Ultimately, the answer to this question could be what determines which financial institution you apply through. Each one will have its specific process, so you’ll need to be aware of what this is.
In some cases, you’ll be able to apply for a loan 24/7. This is typically just with financial institutions that offer or service loans online. These applications can sometimes take as little as a few minutes to fill out. Once your loan application is assessed, you may be able to get your funds as soon as the same business day, depending on the institution and your bank, and assuming your application is approved.
Like we’ve mentioned, when you’re facing an emergency and need some extra funds, you’ll likely want to have this process go as fast as possible. Because of this, it’s important you look at the borrowing process with any financial institution you’re considering applying through.
5. Do you Meet the Requirements for an Online Loan?
Not only does borrowing money have big implications for your financial situation, it’s also a big decision from the perspective of the financial institution offering the loan. Because of this, these organizations will want to make sure you’re able to meet particular criteria before your application can be assessed.
Here are some of the factors that may be taken into consideration when you apply for a personal online loan.

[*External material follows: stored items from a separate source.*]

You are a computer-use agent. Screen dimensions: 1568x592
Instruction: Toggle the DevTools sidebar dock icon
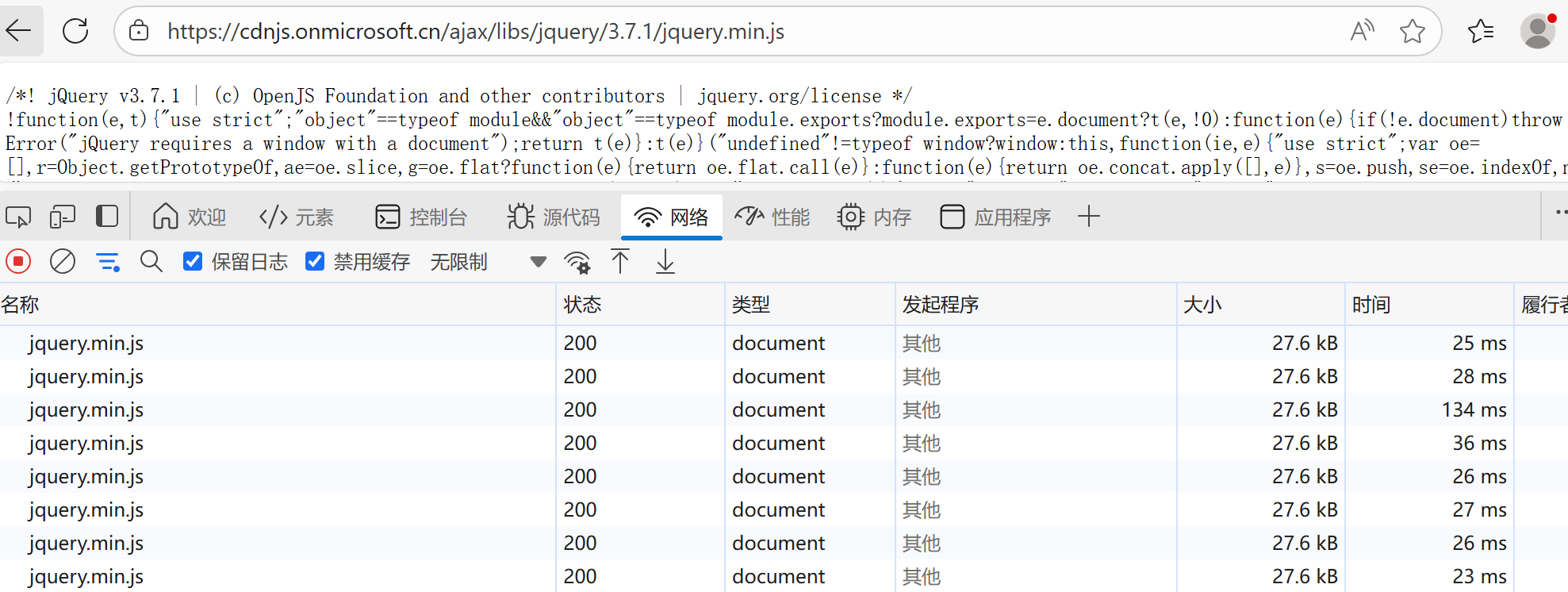(x=107, y=217)
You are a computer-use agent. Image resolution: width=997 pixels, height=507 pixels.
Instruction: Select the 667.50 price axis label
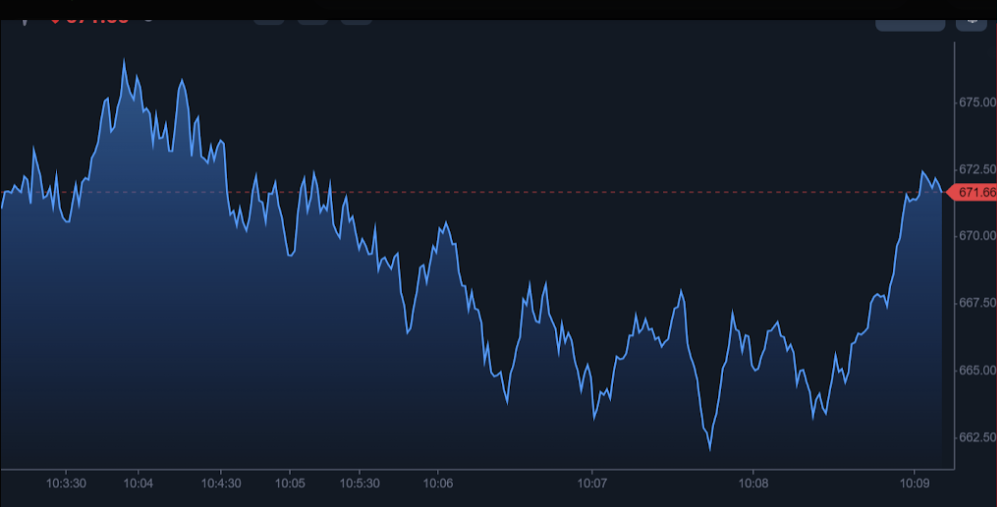tap(976, 303)
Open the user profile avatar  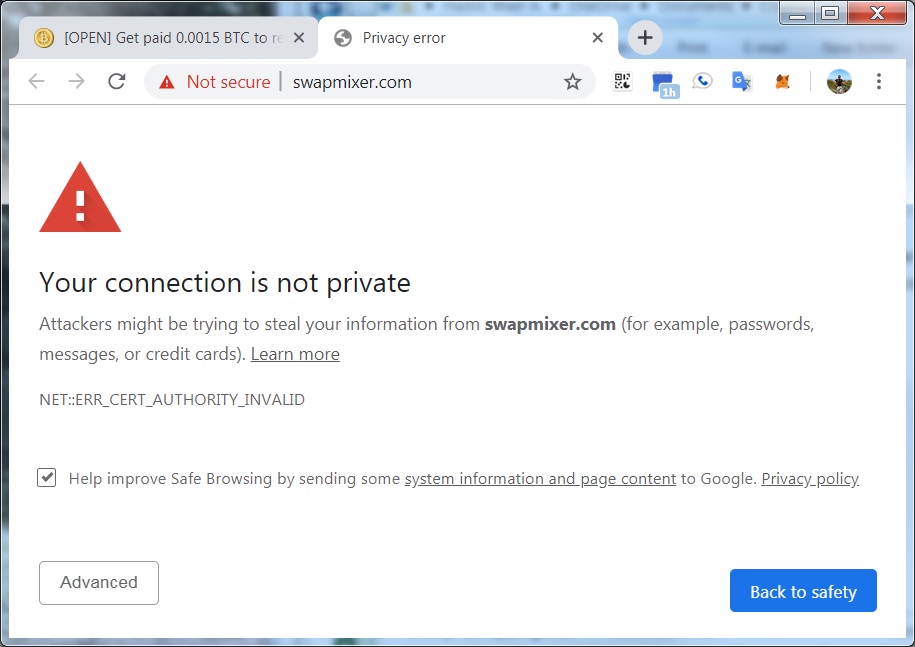839,82
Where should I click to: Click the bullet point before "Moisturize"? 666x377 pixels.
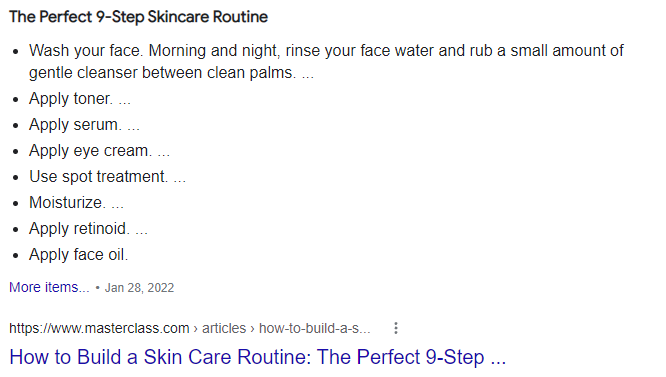pyautogui.click(x=16, y=204)
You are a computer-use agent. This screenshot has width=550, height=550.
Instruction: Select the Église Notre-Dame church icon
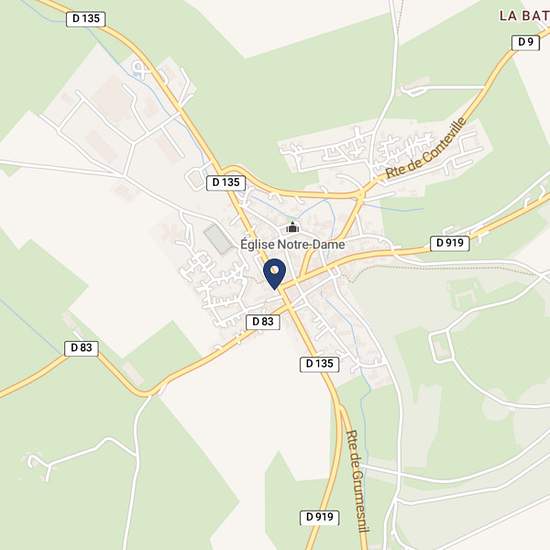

There’s a legal age to contract in every state, so financial institutions need to make sure you meet whatever the necessary age threshold is.
State of Residence
Usually, a financial institution will require potential borrowers to be a permanent resident or U.S. citizen. On top of that, many organizations are only licensed to operate in certain states, so they’ll also need to make sure you’re a resident of one of those states.
The State of your Finances
Generally, a financial institution will want to get some sort of idea of what your financial situation is like, or more specifically, how likely you are to make all your loan payments in a timely manner. In a lot of cases, this means that they’ll need to check your credit score.
Different organizations will have different credit score thresholds, and your score could ultimately help to determine whether your application is approved or not, what your interest rates will be, and/or how much money you’re approved for. On top of this, they may also look into your employment situation and want to know what your total income is.
Consider the Right Questions
Whenever you’re thinking of applying for a personal loan, it’s never a bad idea to make sure you’re as informed as possible going into the borrowing process. Ultimately, this can help you decide what’s best for your overall financial situation.
Like we’ve mentioned numerous times already, borrowing money is no small thing. No matter what your situation is, taking on debt can put a lot of extra strain on your budget, and the consequences of not dealing with it properly can be hugely impactful.
So, before you make the decision to apply for a loan, make sure you’re asking yourself the right questions. Once you feel like you have a good grasp on what your situation is, what your needs are, and what your potential options are when dealing with your emergency expense, you can put yourself in a position to make the right decision for your situation.